ショゴヤモマンガといえば、過去の同人誌を踏まえても狩谷さんの作品は外せません。お店の人相手だとか人前では平静を装い頼もしくリードするショーゴーが、2人きりになると、途端に天然小悪魔なヤモトに翻弄されまくる!どこまで計算なのか分からないカワイイにそわそわします。でもヤモッチャンも、ショーゴーの何気ない一言にドキドキさせられているし、ホントいいバランスなんですよね。

麻花さん(マンガ)「アクション・スピーク・ラウダー・ザン・ワーズ」

いつになく積極的なヤモト!冒頭のソファーの端に追い詰められたショーゴーが、彼の心理状態を表しているようで。けどいつかは心を決めなきゃいけないんだろうなあ。そのときにショーゴーは何を言うのか、それともここでのようにやっぱりうまく言い表せなくて行動で示すのか、結局はヤモッチャンにとってもどちらでも構わないのかも。

貴縞さん(小説)「飛行夢(そらとぶゆめ)」

とある夜、帰り道を共にする2人の様子を描いたエピソード。ショーゴーにとって、たとえ短くて他愛のない会話であったとしても、ヤモトとの時間は、ひととき悪夢を忘れさせる唯一の癒しの手段なのでした。彼をそれとなく導くフィルギアも、ショーゴーが癒しを得ることよってシマナガシが丸く収まることを見越しているのかな。

R-9(マンガ)「アサリ=サンのニチョーム怪談?」

アサリ=サンには悪いことをしました…。彼女は彼女で幸せになってほしいです。でもなんかこう、ショゴヤモデートを第三者が見届ける的なネタが他にもあって安心しました。彼らのことは暖かく見守りたいんですよおー、ほんと。

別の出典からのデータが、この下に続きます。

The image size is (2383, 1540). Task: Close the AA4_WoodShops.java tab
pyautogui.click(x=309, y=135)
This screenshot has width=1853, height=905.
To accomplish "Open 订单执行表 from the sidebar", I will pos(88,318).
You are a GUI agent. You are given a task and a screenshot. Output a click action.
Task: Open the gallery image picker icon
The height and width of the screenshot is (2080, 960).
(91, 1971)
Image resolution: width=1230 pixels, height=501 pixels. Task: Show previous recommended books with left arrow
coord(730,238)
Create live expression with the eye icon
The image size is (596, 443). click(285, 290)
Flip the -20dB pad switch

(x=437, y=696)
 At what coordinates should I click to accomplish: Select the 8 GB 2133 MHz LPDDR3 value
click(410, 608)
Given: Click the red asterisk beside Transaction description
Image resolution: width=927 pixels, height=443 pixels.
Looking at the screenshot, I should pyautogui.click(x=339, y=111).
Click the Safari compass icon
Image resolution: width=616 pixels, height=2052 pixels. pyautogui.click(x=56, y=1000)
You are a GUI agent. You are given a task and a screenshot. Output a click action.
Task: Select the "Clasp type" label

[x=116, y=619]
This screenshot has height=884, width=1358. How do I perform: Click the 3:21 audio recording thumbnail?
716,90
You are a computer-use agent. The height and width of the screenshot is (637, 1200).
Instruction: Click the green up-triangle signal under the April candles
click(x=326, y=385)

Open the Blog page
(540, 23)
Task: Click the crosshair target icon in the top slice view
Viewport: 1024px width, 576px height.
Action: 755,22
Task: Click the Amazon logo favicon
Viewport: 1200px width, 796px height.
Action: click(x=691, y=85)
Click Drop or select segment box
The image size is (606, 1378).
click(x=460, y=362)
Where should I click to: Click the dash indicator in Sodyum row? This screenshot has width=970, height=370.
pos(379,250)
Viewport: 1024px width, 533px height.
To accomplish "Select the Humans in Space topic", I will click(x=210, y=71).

ぴんこさん(マンガ)「瓦屋根の上でショゴヤモちゃん」

まるで子供のように無邪気なヤモッチャン、と思いきや…!でも原作のビギニングでの瓦屋根のシーンでも妙に積極的だったし、ショーゴーに変に気を使わせないように考えたうえでの、彼女なりに割り切った優しい行動なのかもしれませんね、こういうの。それにしても、ころころ変わるショーゴーのカワイイな表情にぴんこさんのカラテを感じます。

岬さん(小説)「風の向こうの桜の梢」

淡々と、理知的で抑制の効いた文体で語られるショーゴーの苦悩と決意。ソニックブームから生きる術としてヤクザのミーミーを受け継ぐと同時に、罪深いニンジャネームを与えられたことによる苦悩は、ヤモトとの関係性によってしか和らげることができないのですね。重い宿命を自覚しつつも、新しい決意の言葉により自らかすかな希望を見出すラストは、アンソロジーの最後に相応しい爽やかな読後感を与えてくれました。